WORK INSTRUCTIONS: Copy only the lines from the one containing "Instruction: Select the Body width row header" through the final line of the records below, exactly as written, with no pictures.

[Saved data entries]

/---

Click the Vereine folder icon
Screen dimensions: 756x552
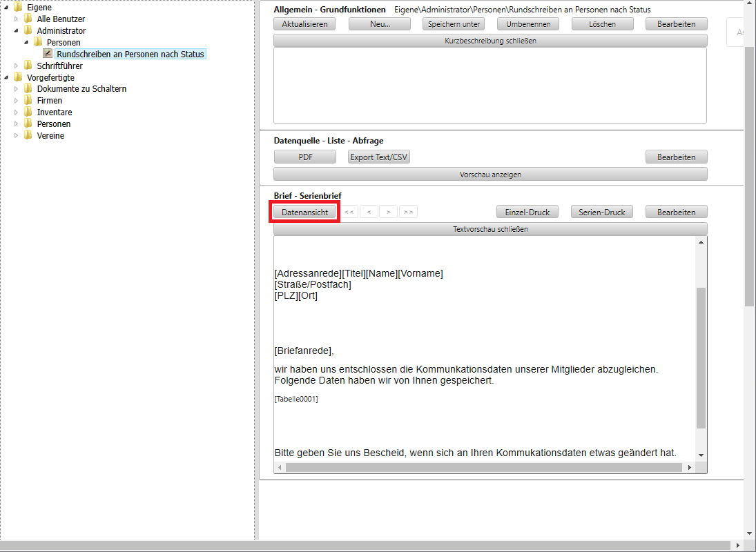coord(28,136)
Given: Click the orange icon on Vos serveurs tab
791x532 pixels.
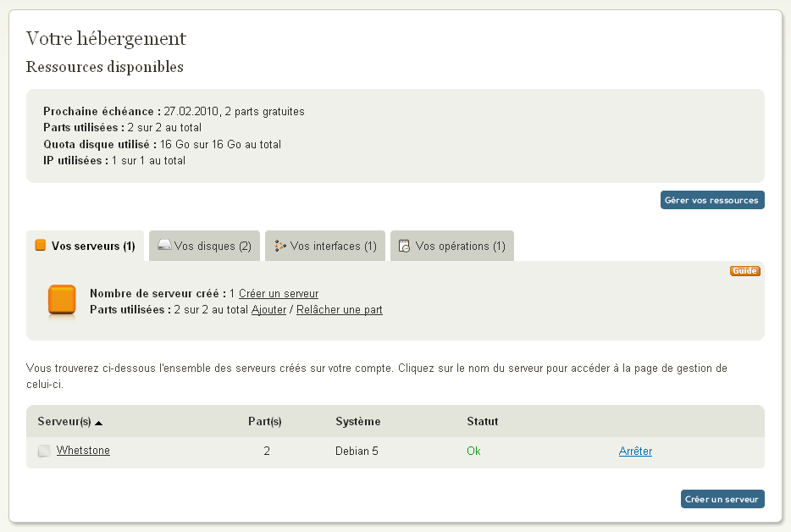Looking at the screenshot, I should [x=40, y=246].
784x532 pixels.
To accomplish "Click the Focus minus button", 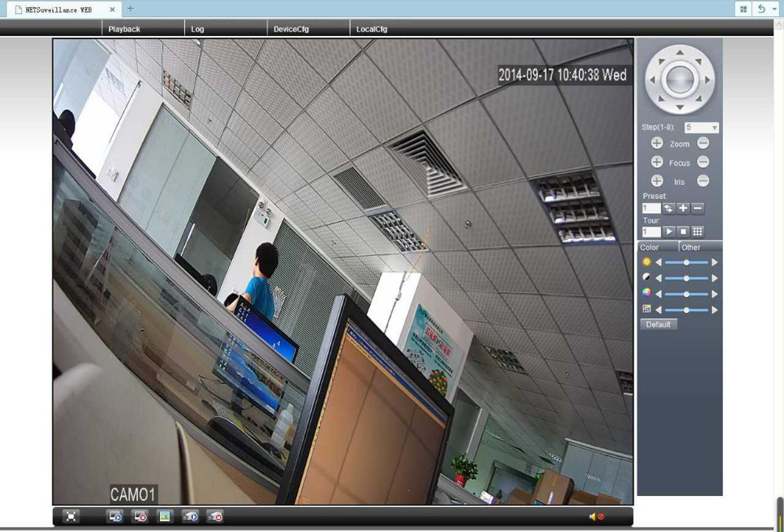I will pyautogui.click(x=703, y=162).
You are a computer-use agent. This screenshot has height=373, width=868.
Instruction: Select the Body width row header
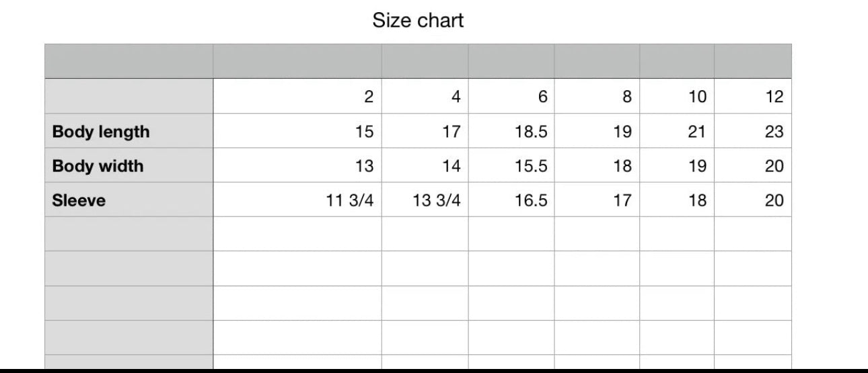129,165
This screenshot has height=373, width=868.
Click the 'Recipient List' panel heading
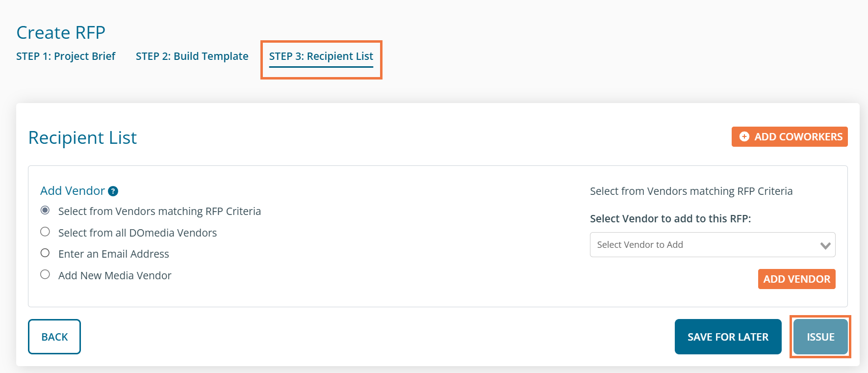pos(82,138)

\---

RESULT OF THE TASK:
Instruction: Select the Body width row header
129,165
This screenshot has height=373, width=868.
Click the 'Recipient List' panel heading
pos(82,138)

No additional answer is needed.